# Cool new Wheel Inserts



## vaBcHRog (Feb 19, 2003)

Hi everyone,

If you haven't seen them a guy over in England has been selling wheel inserts and wheels. I bought some of both here is a look mat the inserts inside XT wheels. I ground down the inside of the wheels a little , I need to grind them some more so the set back a little deeper. His ebay name is ant1969hill I also got some very nice decals for a Ferrari 512M



















They fit the rears of JW's AFX Wheel pack and if you ask JW to open increase the size of the top layer cut on the front wheels they would fit it also.

Roger Corrie


----------



## kiwidave (Jul 20, 2009)

Hey Roger,
Go check my thread. I have been using Tony's stuff for a while now. Cool stuff.
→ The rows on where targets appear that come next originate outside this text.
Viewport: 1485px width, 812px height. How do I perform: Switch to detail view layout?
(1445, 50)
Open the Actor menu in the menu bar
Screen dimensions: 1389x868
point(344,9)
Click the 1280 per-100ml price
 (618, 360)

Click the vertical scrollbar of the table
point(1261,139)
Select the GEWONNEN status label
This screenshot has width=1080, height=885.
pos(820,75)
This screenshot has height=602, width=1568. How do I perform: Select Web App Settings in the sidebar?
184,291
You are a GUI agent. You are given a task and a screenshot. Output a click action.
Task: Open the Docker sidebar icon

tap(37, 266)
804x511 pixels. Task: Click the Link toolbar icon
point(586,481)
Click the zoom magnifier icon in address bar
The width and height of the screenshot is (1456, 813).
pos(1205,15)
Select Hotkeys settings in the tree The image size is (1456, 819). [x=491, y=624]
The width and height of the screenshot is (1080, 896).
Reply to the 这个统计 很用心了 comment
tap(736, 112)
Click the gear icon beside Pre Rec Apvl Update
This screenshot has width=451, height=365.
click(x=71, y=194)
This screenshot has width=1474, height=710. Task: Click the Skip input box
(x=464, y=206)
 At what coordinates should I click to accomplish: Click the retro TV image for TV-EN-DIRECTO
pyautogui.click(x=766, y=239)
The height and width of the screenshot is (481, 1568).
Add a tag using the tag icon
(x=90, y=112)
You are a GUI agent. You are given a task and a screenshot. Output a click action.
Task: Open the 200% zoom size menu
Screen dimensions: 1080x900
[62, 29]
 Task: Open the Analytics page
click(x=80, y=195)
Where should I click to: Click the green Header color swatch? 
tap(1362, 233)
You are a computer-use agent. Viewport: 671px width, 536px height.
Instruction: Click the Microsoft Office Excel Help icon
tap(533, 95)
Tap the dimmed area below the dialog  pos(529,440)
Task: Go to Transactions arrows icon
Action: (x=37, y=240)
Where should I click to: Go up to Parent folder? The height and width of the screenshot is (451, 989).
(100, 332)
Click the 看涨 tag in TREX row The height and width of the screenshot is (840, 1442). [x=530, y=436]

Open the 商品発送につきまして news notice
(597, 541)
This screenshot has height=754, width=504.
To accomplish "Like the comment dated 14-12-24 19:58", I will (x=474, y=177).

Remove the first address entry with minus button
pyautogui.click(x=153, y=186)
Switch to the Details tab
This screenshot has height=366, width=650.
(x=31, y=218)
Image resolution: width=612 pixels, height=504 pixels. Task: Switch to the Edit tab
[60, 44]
His username is 706hemi here on HT. It's not until you see the inserts in person that you really get to see the detail.

Cheers Dave.


----------



## grungerockjeepe (Jan 8, 2007)

those look pretty sweet!


----------



## coach61 (Sep 6, 2004)

Ya Tony sent me some with my last body purchases...they look awesome I just can't decide where to use them...so many cars not enough inserts lol.. I know Tony will be happy to sell me some more..heehehe


----------



## roadrner (Jul 21, 1999)

Does he have a web site? Great looking wheels! :thumbsup::thumbsup: rr


----------



## 706hemi (Oct 23, 2009)

*my ears been burning!*

hey you guys! you been talkin' bout me???!!!!! yeah, thats my stuff, my ebay i.d is ant1969hill, i have been selling custom ho parts for a couple of years now, used 706hemi cos i didnt wont people thinking i had joined up to pedal my wares!!!, kiwi dave is my rolling advert for quite a bit of my stuff! thanks dave for that, like a lot of guys on ht, i think his work is outstanding,

roger, thanks for those kind words, that cobra daytona looks real smart with that wheel choice, 

coach, will always cut a deal with ht guys, anyone can pm me about parts they need, stuff you see in my hemi shop thread is normally availale for sale, will always do the best deals i can, (would like to do better but fact is since losing my job in july last year slot cars have been helping to pay the bills!) plus always happy to consider any body/parts ideas other members may have,

roadrunner, i have been trying to update my website for what seems forever but sometime this month i will start updating it, wheels and inserts should be first on the list, its just an info only site at the moment so apologies for the quality if you check it out now, its www.custom-fx.info 

here is a picture of the 10 photo etched designs i have at the moment, also the bbs "wire" style wheels (bottom left) will be available soon in stainless steel, doing these for the 1960's chaparral can am style race cars










take it easy all,
tony


----------



## fordcowboy (Dec 27, 1999)

706 hemi How about some pic of your drag track ? lendell


----------